認知症の方は基本売買はできない
寿命が長くなるのは喜ばしいことですが、他面、加齢とともに判断能力は衰えて行きがちであることは否めません。
今まで住んでいた土地建物を売却して、そのお金で安全に生活できる施設に入所する、ご家族と同居するための家を建てる。
そのように、いざ売却をしようという際に、当の所有者が認知症となってしまっている場合があります。
売買契約を含め、契約はしっかりとその内容を理解し、真意に基づいて締結しなければ無効となります。
そのため、認知症の方は、通常は売買契約を締結することができません。

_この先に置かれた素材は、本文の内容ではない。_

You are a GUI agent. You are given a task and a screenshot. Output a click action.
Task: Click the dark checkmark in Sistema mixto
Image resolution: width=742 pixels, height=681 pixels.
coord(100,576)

同じく契約である賃貸借契約も締結することはできません。
ただ、認知症と言っても一律ではなく、常に意思能力を欠いているわけではない、時折、意思能力を回復するというケースもあります(いわゆる「まだら」)。
そのように、意思能力を回復したときに、売買契約を締結することはできます。
認知症である、要介護の認定を受けているからと、一切契約が出来ないというものではありません。
ただ、意思能力が回復しているとは契約が出来るとしても、それをどのように判断するかは問題となります。

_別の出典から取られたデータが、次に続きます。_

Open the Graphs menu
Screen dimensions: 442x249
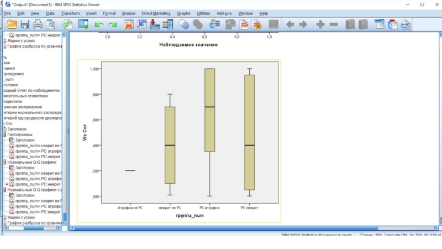[x=183, y=13]
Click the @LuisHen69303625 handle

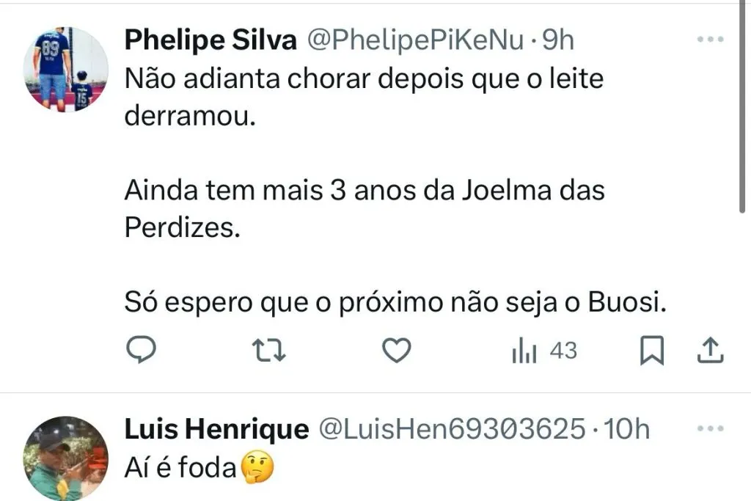click(x=451, y=430)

医師の立会をお願いするという方法も考えられますが、実際、お医者さんでもその場その時点で真に意思能力を回復しているかを判断することは必ずしも容易ではないということです。
仮にその時点で意思能力があると認められたとしても、人間の判断力は更に年齢を重ねるに連れてどうしても衰え、その後の生活で同様の判断が必要なケースは増えていきます。
後見、信託を利用するのが望ましい
やはり、後見や信託といった対策を講ずるのが望ましいといえます。
後見は自身で後見人になったときの事務処理の負担はありますが、認知症の方の関係先は本人とは意思の疎通が図れない以上、結局親族の方に連絡してくるため、後見制度を利用しなくても事務処理の負担は変わらないといえます。

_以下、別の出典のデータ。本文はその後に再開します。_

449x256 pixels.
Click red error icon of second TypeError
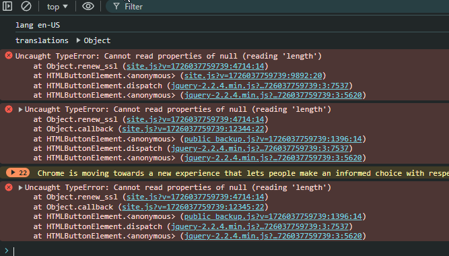point(9,109)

司法書士などの専門職後見人が選任された場合は費用の負担が生じますが、事務処理の負担は免れることができます。
信託は判断能力がしっかりしているうちに信託契約を締結しておく必要があります。
また、初期の組成の段階で少なくない費用が必要となります。
他面、信託開始後の事務処理の負担や費用を軽減できるメリットがあります。